Radio Vets Get It

In recent days I had the good fortune to sit down and chat with longtime Detroit radio personality and programmer Lori Bennett, most recently PD at Magic.  She left the industry in recent months after more than two decades, including many years at WMGC rival WNIC. We had never met in person but had followed each others careers both in front of and behind the microphone.

Get two “old” radio vets together and the conversation invariably becomes dominated by what the airwaves could be, should be and used to be. I’ve always maintained that personality, communicating the right content in the right doses, is key to setting radio stations apart from terrestrial and satellite competitors. On exactly the same page and in a position to put words into action, Lori was responsible, over the course of the past year, in bringing back two talented, long-time radio vets to the full-time air at Magic: Chris Edmonds (Afternoons) and Kevin O’Neill (Evenings). We can all thank her for that.

Just south on the dial at 104.3-FM, ace PD Tim Roberts, meanwhile, is proving that he is not just one of the best Country programmers around but also has a knack for “Classic Hits.”  Dick Purtan’s absence aside, the station sounds its best in years with an up-tempo melding of talented jocks, jingles and music – all packaged and paced ala the Top 40 super-AM stations of the 70s. Roberts also had the wherewithal to bring back Jim Johnson (Middays) whose pipes and lineage deserved it.

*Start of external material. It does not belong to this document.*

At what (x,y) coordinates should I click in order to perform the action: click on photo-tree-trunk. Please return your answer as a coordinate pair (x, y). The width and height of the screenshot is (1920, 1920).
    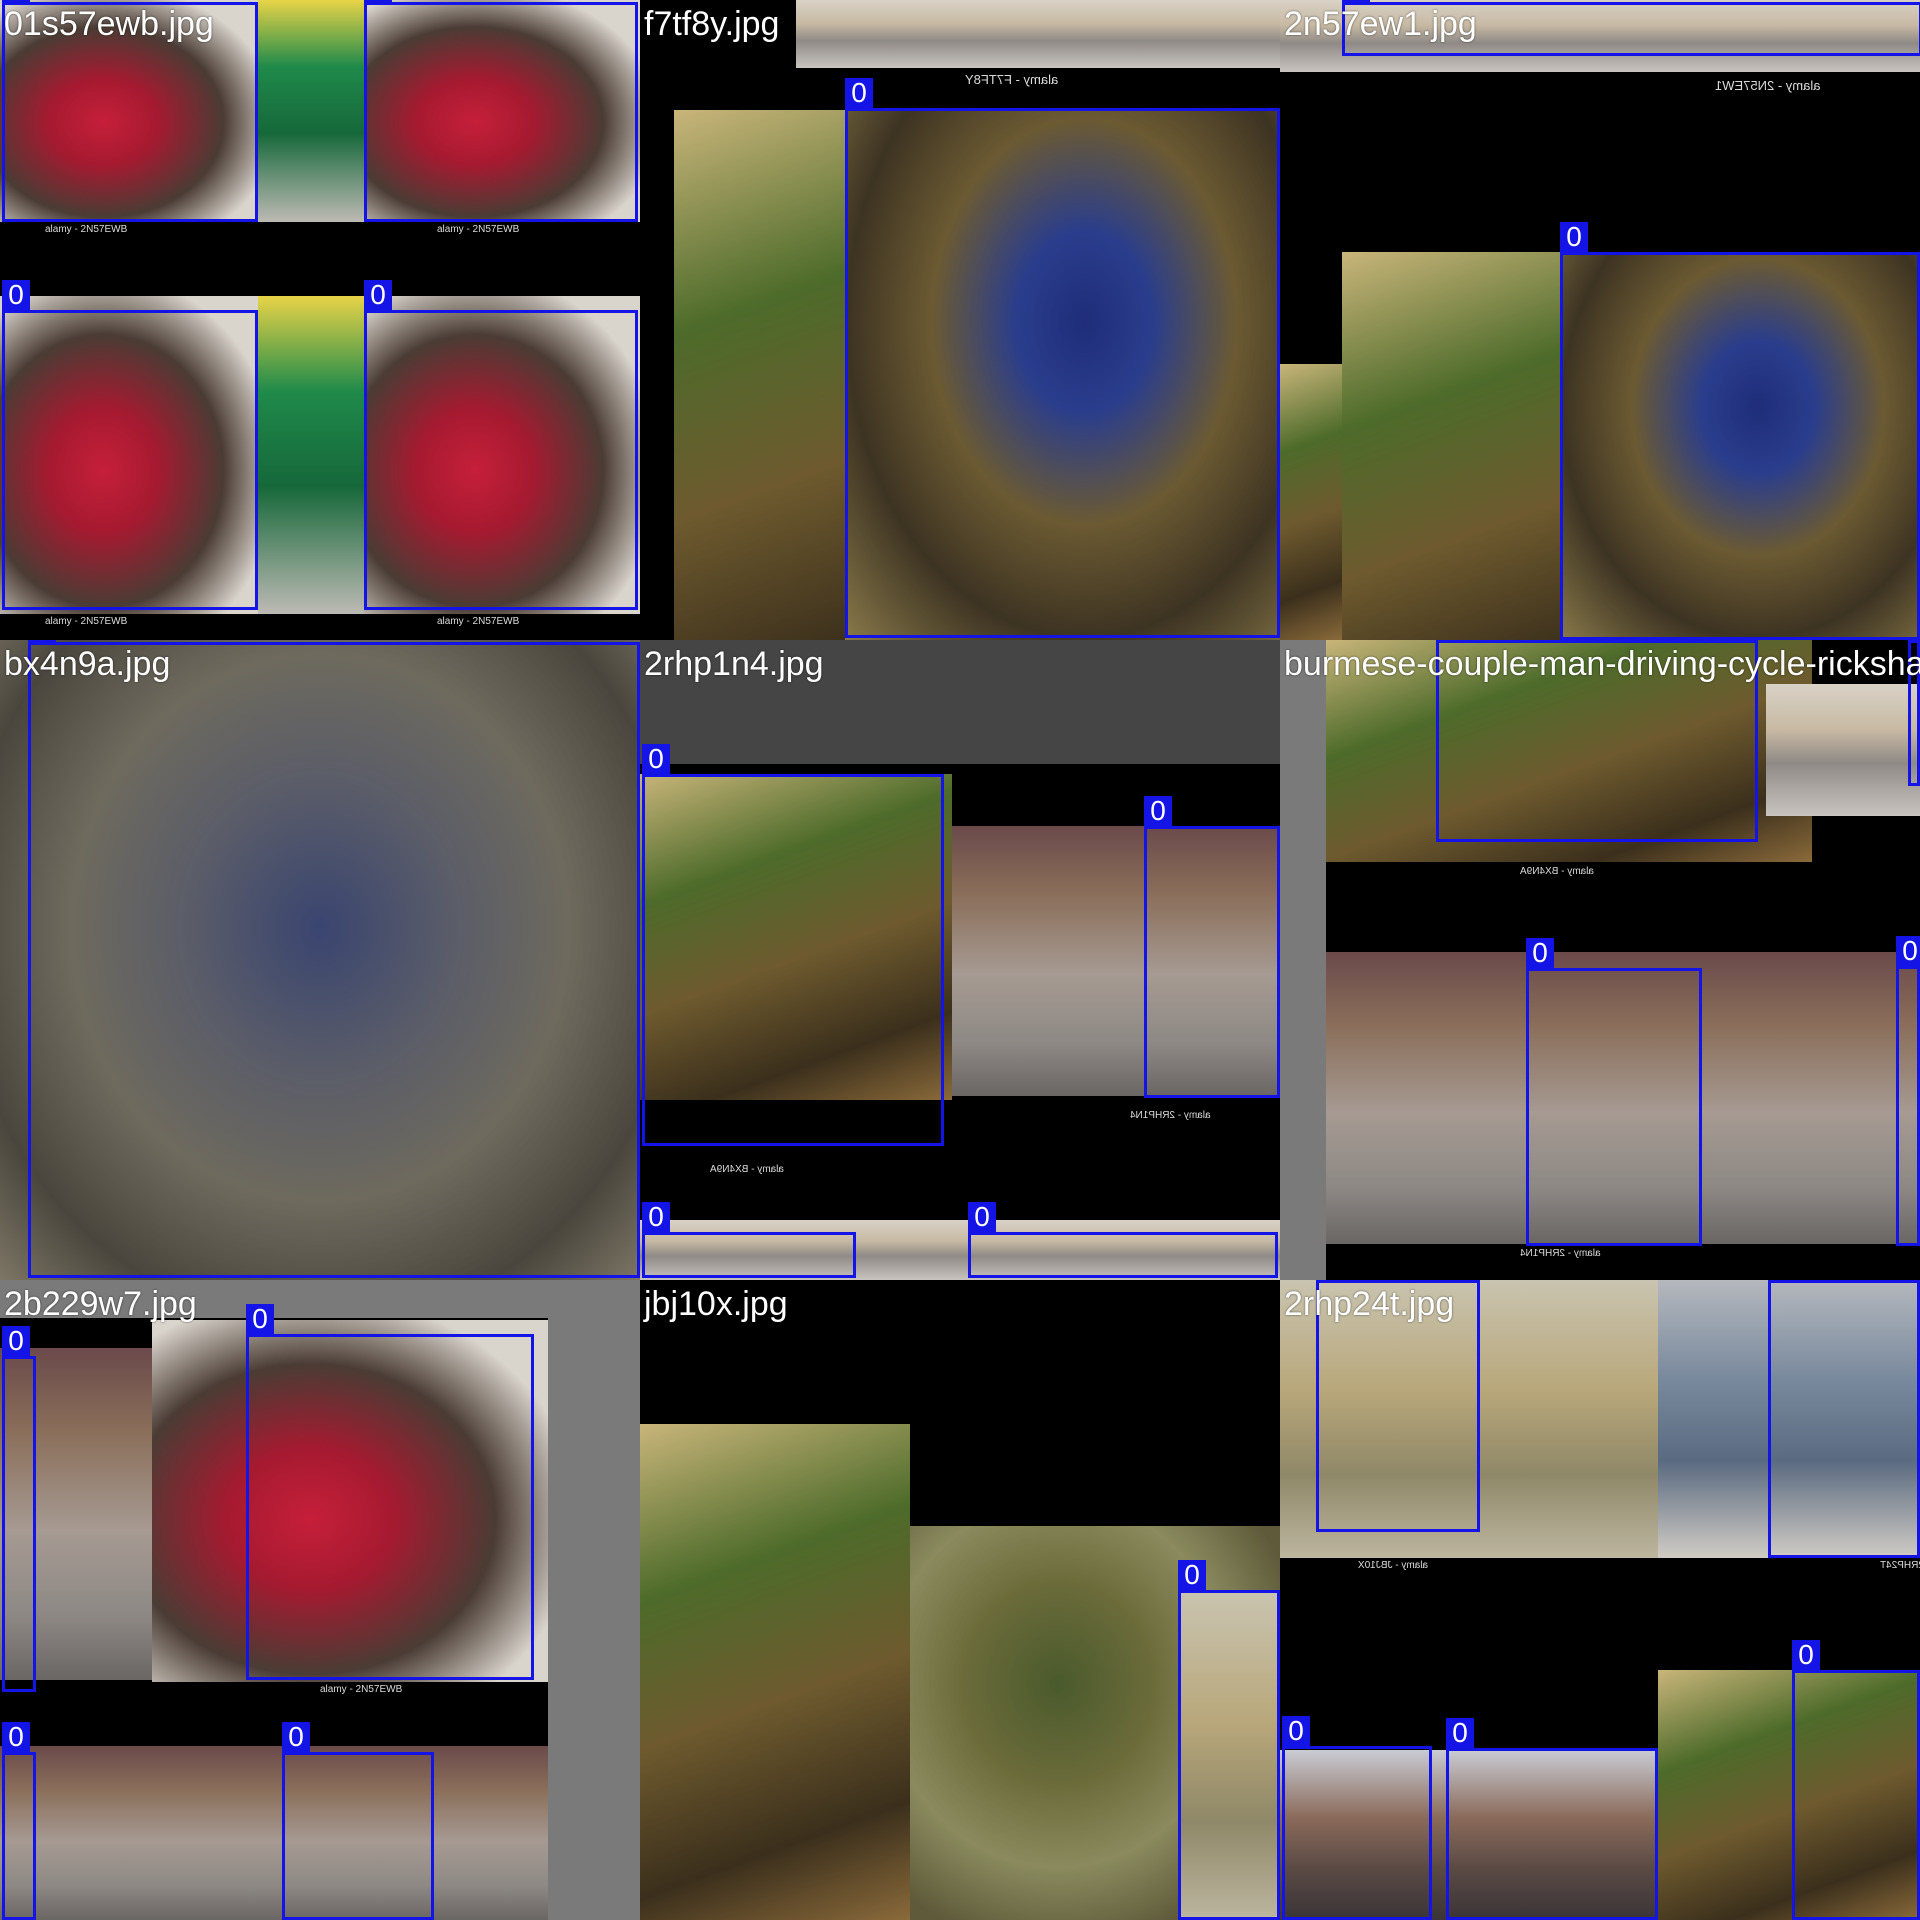
    Looking at the image, I should click on (1311, 502).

And, in case you hadn’t yet noticed, kudos to News/Talk 760 WJR for allowing us, although fleetingly, to once again enjoy the sultry-voiced Lynne Woodison on many of their “positioning” jingles. I am privileged to call Lynne a friend and look forward to hearing more from her in the days ahead as well.

What’s the old saying: You can take the man out of radio but you can’t take the radio out of the man? As I continue to listen, critique and admire, it is always rewarding to hear and hear of talented industry professionals who are doing things the right way to the mutual listening benefit of us all.